** start of SUPPLIED RECORDS **

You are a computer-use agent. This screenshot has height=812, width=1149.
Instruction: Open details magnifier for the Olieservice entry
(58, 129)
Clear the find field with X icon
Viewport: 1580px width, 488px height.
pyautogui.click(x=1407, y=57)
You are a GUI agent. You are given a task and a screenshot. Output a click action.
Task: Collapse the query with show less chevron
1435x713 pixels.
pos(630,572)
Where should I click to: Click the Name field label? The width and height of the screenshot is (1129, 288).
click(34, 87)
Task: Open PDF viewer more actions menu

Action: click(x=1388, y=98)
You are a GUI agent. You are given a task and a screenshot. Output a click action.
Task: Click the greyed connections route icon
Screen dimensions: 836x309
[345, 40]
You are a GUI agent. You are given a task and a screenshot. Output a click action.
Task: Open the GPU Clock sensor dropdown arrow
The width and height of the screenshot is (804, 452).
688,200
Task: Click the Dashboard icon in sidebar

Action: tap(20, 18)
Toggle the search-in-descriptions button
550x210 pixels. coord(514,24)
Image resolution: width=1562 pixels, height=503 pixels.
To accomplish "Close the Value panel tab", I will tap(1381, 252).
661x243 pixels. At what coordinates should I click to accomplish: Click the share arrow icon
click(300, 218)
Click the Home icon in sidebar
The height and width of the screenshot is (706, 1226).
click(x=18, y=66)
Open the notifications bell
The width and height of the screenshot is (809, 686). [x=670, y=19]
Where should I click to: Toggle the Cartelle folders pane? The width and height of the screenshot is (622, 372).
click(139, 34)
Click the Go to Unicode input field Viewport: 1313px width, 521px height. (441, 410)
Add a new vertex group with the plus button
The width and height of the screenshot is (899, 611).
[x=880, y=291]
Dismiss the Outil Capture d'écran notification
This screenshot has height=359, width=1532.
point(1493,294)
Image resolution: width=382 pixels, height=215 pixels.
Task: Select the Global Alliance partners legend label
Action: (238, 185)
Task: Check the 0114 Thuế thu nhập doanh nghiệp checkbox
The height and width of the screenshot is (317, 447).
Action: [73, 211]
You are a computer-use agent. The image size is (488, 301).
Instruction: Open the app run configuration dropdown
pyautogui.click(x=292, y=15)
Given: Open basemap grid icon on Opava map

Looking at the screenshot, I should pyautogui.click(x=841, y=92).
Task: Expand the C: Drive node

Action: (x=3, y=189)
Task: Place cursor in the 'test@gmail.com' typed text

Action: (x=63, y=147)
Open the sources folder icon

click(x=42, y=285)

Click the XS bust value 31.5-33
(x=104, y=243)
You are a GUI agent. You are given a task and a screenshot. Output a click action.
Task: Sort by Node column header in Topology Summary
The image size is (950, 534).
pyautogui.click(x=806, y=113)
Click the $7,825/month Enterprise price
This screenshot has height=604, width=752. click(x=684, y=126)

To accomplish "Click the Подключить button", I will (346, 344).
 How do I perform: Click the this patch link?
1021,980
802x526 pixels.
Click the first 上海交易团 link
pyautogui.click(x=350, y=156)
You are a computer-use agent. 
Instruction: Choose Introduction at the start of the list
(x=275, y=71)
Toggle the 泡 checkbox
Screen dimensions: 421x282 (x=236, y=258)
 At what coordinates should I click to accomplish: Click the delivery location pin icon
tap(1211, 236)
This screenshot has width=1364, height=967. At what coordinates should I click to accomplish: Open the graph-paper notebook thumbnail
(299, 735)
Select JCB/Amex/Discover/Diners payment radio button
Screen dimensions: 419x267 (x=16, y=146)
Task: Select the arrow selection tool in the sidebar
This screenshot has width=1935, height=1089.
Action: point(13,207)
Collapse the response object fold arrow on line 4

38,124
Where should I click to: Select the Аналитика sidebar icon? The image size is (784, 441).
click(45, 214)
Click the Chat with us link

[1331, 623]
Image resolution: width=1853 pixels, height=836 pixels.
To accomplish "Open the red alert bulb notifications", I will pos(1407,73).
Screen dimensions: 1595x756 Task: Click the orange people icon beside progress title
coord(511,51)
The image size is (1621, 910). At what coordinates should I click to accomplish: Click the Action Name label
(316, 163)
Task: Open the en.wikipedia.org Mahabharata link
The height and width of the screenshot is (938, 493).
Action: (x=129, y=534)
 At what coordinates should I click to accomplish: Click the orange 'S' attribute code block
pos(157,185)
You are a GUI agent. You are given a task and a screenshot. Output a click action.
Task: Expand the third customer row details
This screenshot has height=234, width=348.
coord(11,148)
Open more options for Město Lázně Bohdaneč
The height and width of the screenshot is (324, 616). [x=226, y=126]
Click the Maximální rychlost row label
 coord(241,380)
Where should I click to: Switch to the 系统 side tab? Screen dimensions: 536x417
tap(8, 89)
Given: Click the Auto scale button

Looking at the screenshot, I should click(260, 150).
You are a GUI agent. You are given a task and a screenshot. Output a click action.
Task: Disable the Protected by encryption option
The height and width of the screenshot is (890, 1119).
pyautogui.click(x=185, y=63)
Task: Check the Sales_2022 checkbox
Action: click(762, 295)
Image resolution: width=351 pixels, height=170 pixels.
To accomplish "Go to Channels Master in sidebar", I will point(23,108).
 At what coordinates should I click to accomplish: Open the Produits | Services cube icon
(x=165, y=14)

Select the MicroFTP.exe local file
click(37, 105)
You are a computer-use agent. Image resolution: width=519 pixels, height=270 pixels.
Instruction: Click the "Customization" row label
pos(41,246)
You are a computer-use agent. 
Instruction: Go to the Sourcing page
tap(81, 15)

** end of SUPPLIED RECORDS **

Print all of the records above again, word for word and in their original order.

COMPLETE RESPONSE:
You are a computer-use agent. This screenshot has height=812, width=1149.
Instruction: Open details magnifier for the Olieservice entry
(58, 129)
Clear the find field with X icon
Viewport: 1580px width, 488px height.
pyautogui.click(x=1407, y=57)
You are a GUI agent. You are given a task and a screenshot. Output a click action.
Task: Collapse the query with show less chevron
1435x713 pixels.
pos(630,572)
Where should I click to: Click the Name field label? The width and height of the screenshot is (1129, 288).
click(34, 87)
Task: Open PDF viewer more actions menu

Action: click(x=1388, y=98)
You are a GUI agent. You are given a task and a screenshot. Output a click action.
Task: Click the greyed connections route icon
Screen dimensions: 836x309
[345, 40]
You are a GUI agent. You are given a task and a screenshot. Output a click action.
Task: Open the GPU Clock sensor dropdown arrow
The width and height of the screenshot is (804, 452).
688,200
Task: Click the Dashboard icon in sidebar

Action: tap(20, 18)
Toggle the search-in-descriptions button
550x210 pixels. coord(514,24)
Image resolution: width=1562 pixels, height=503 pixels.
To accomplish "Close the Value panel tab", I will tap(1381, 252).
661x243 pixels. At what coordinates should I click to accomplish: Click the share arrow icon
click(300, 218)
Click the Home icon in sidebar
The height and width of the screenshot is (706, 1226).
click(x=18, y=66)
Open the notifications bell
The width and height of the screenshot is (809, 686). [x=670, y=19]
Where should I click to: Toggle the Cartelle folders pane? The width and height of the screenshot is (622, 372).
click(139, 34)
Click the Go to Unicode input field Viewport: 1313px width, 521px height. (441, 410)
Add a new vertex group with the plus button
The width and height of the screenshot is (899, 611).
[x=880, y=291]
Dismiss the Outil Capture d'écran notification
This screenshot has height=359, width=1532.
point(1493,294)
Image resolution: width=382 pixels, height=215 pixels.
Task: Select the Global Alliance partners legend label
Action: (238, 185)
Task: Check the 0114 Thuế thu nhập doanh nghiệp checkbox
The height and width of the screenshot is (317, 447).
Action: [73, 211]
You are a computer-use agent. The image size is (488, 301).
Instruction: Open the app run configuration dropdown
pyautogui.click(x=292, y=15)
Given: Open basemap grid icon on Opava map

Looking at the screenshot, I should pyautogui.click(x=841, y=92).
Task: Expand the C: Drive node

Action: (x=3, y=189)
Task: Place cursor in the 'test@gmail.com' typed text

Action: (x=63, y=147)
Open the sources folder icon

click(x=42, y=285)

Click the XS bust value 31.5-33
(x=104, y=243)
You are a GUI agent. You are given a task and a screenshot. Output a click action.
Task: Sort by Node column header in Topology Summary
The image size is (950, 534).
pyautogui.click(x=806, y=113)
Click the $7,825/month Enterprise price
This screenshot has height=604, width=752. click(x=684, y=126)

To accomplish "Click the Подключить button", I will (346, 344).
 How do I perform: Click the this patch link?
1021,980
802x526 pixels.
Click the first 上海交易团 link
pyautogui.click(x=350, y=156)
You are a computer-use agent. 
Instruction: Choose Introduction at the start of the list
(x=275, y=71)
Toggle the 泡 checkbox
Screen dimensions: 421x282 (x=236, y=258)
 At what coordinates should I click to accomplish: Click the delivery location pin icon
tap(1211, 236)
This screenshot has width=1364, height=967. At what coordinates should I click to accomplish: Open the graph-paper notebook thumbnail
(299, 735)
Select JCB/Amex/Discover/Diners payment radio button
Screen dimensions: 419x267 (x=16, y=146)
Task: Select the arrow selection tool in the sidebar
This screenshot has width=1935, height=1089.
Action: point(13,207)
Collapse the response object fold arrow on line 4

38,124
Where should I click to: Select the Аналитика sidebar icon? The image size is (784, 441).
click(45, 214)
Click the Chat with us link

[1331, 623]
Image resolution: width=1853 pixels, height=836 pixels.
To accomplish "Open the red alert bulb notifications", I will pos(1407,73).
Screen dimensions: 1595x756 Task: Click the orange people icon beside progress title
coord(511,51)
The image size is (1621, 910). At what coordinates should I click to accomplish: Click the Action Name label
(316, 163)
Task: Open the en.wikipedia.org Mahabharata link
The height and width of the screenshot is (938, 493).
Action: (x=129, y=534)
 At what coordinates should I click to accomplish: Click the orange 'S' attribute code block
pos(157,185)
You are a GUI agent. You are given a task and a screenshot. Output a click action.
Task: Expand the third customer row details
This screenshot has height=234, width=348.
coord(11,148)
Open more options for Město Lázně Bohdaneč
The height and width of the screenshot is (324, 616). [x=226, y=126]
Click the Maximální rychlost row label
 coord(241,380)
Where should I click to: Switch to the 系统 side tab? Screen dimensions: 536x417
tap(8, 89)
Given: Click the Auto scale button

Looking at the screenshot, I should click(260, 150).
You are a GUI agent. You are given a task and a screenshot. Output a click action.
Task: Disable the Protected by encryption option
The height and width of the screenshot is (890, 1119).
pyautogui.click(x=185, y=63)
Task: Check the Sales_2022 checkbox
Action: click(762, 295)
Image resolution: width=351 pixels, height=170 pixels.
To accomplish "Go to Channels Master in sidebar", I will point(23,108).
 At what coordinates should I click to accomplish: Open the Produits | Services cube icon
(x=165, y=14)

Select the MicroFTP.exe local file
click(37, 105)
You are a computer-use agent. Image resolution: width=519 pixels, height=270 pixels.
Instruction: Click the "Customization" row label
pos(41,246)
You are a computer-use agent. 
Instruction: Go to the Sourcing page
tap(81, 15)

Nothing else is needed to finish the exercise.